A candidly intimate tale of a journey toward self-identity.


An Australia-based African writer and political analyst’s memoir of a peripatetic life spent moving among countries and continents.

During her childhood in the 1970s, Zambia-born Msimang was “schooled in radical Africanist discourse.” The daughter of refugees fighting for a free South Africa, her earliest memories centered around other exiles tied to the African National Congress. Most Zambians embraced the presence of refugees, but some deemed them “rule-breakers and layabouts.” In 1981, the family moved to Kenya after Msimang’s father took a job working for a United Nations agency. A few years later, they moved to Canada, where they would finally have a chance to shed their status as refugees and seek “opportunities that accompan[ied] the terrain of citizenship and belonging.” But in white-dominated Ottawa, the family “stuck out” in ways they had not in either Zambia or Kenya. As one of just a few African families, they became subject to cross-cultural misunderstandings and targets of both overt and covert racism.

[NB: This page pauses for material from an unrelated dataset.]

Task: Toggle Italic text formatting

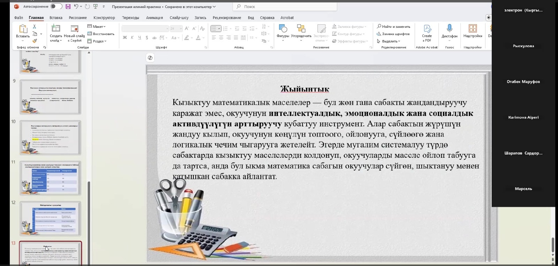Action: click(132, 38)
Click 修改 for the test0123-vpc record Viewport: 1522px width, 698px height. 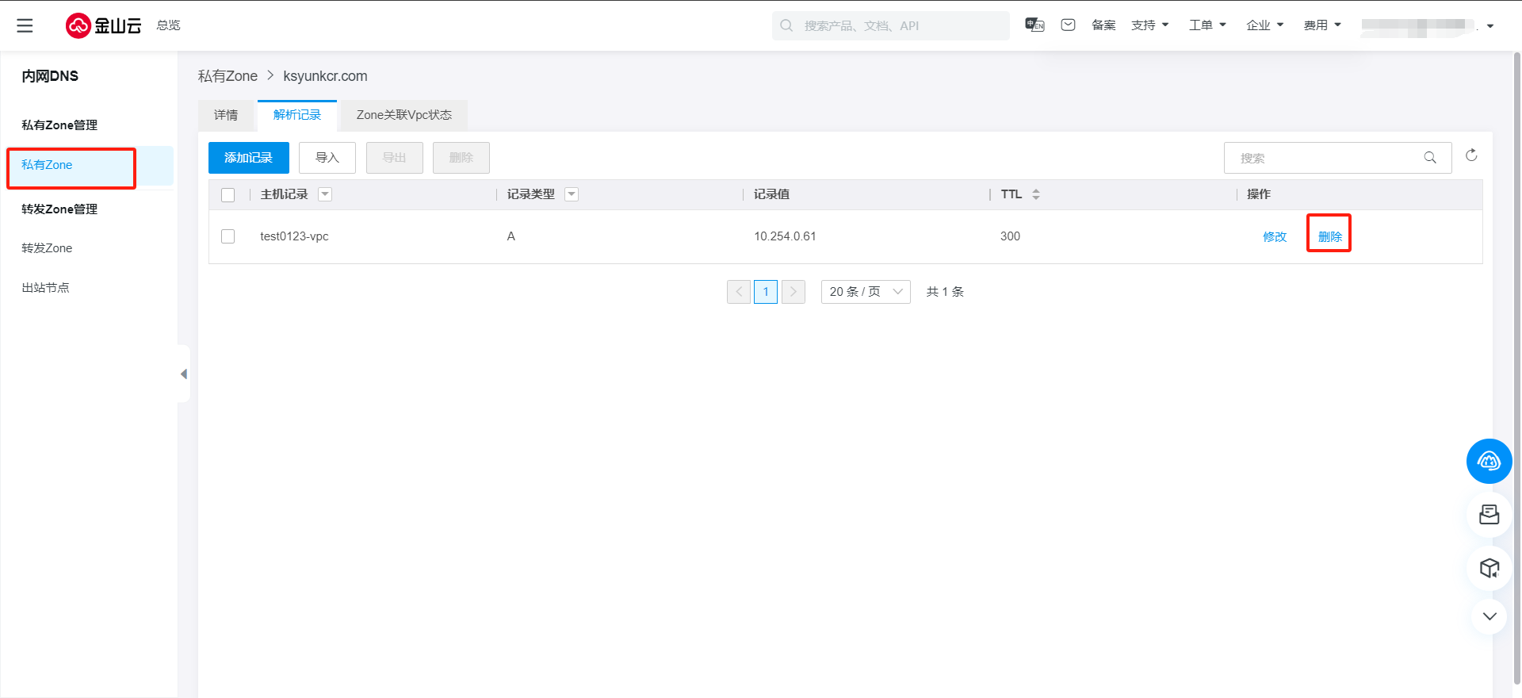coord(1275,236)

Just as the teenage Msimang began to feel comfortable in her new environment, the family returned to Nairobi, where they lived an upper-middle-class lifestyle that separated them from ordinary Kenyans. In the early 1990s and not long after Nelson Mandela was freed from prison, Msimang was accepted to Macalester College in Minnesota. There, she became steeped in black radicalism and began a painful affair with a charming but “unemployed, and unemployable” black American that ended not long after the pair moved to California. The author returned to the newly liberated South Africa, where, to her surprise, she fell in love with and married a white Australian and eventually became one of many young blacks to feel betrayed by the dream of a more just and democratic society. Eloquent and affecting, Msimang’s book explores the nature of belonging as it chronicles a perpetual outsider’s quest for the meaning of home.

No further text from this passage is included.